# Paint Creek



## hodgesc-DVM (Aug 29, 2003)

I just realized I am REALLY close to Paint Creek. Is there decent fishing there? Year round? I would love to be able to shoot over there and land some trout on the fly rod in the afternoons.

Any info would be greatly appreciated!

hodgesc-DVM
[email protected]


----------



## stelmon (Sep 21, 2000)

I really have never had alot of luck fishing paint myself. I have caught a few trout. Paint creek is closed right now and wil re-open when the trout season opens.


----------



## ih772 (Jan 28, 2003)

I've seen a few guys fishing it off of Clarkston Rd. between M-24 and Orion Rd. They were catching browns or rainbows..can't remember exactly. Nothing of any size. I've sat on the bank a few times in the evenings in that area and watched a couple of them feeding but I never fished it.


----------



## TODDFATHER (Jun 5, 2002)

• • • •

**PROBLEM SET**
• 1. From the Paint Creek thread, copy the passage starting at "I really have" and ending at "never fished it.", renaming "Clarkston Rd." as "Clarkston Road".
• 2. Answer these questions from the Paint Creek thread.
(a) What fishing rod does hodgesc-DVM hope to use in the afternoons?
(b) According to stelmon, when will Paint Creek re-open?
(c) Between which two roads did ih772 see people fishing off of Clarkston Rd.?
• 3. List every username that heads a post in the Paint Creek thread.
The material is separate from the Paint Creek thread and has no connection to it.

**DATASET EXCERPT**

• • • •

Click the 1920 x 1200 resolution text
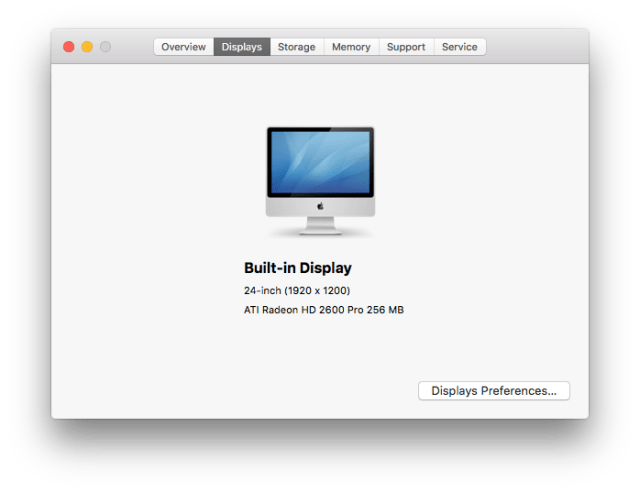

• • • •

**OUTPUTS FOR THE TASKS**
• 1.
I really have never had alot of luck fishing paint myself. I have caught a few trout. Paint creek is closed right now and wil re-open when the trout season opens.


----------



## ih772 (Jan 28, 2003)

I've seen a few guys fishing it off of Clarkston Road between M-24 and Orion Rd. They were catching browns or rainbows..can't remember exactly. Nothing of any size. I've sat on the bank a few times in the evenings in that area and watched a couple of them feeding but I never fished it.

• 2.
(a) A fly rod.
(b) When the trout season opens.
(c) M-24 and Orion Rd.

• 3.
hodgesc-DVM
stelmon
ih772
TODDFATHER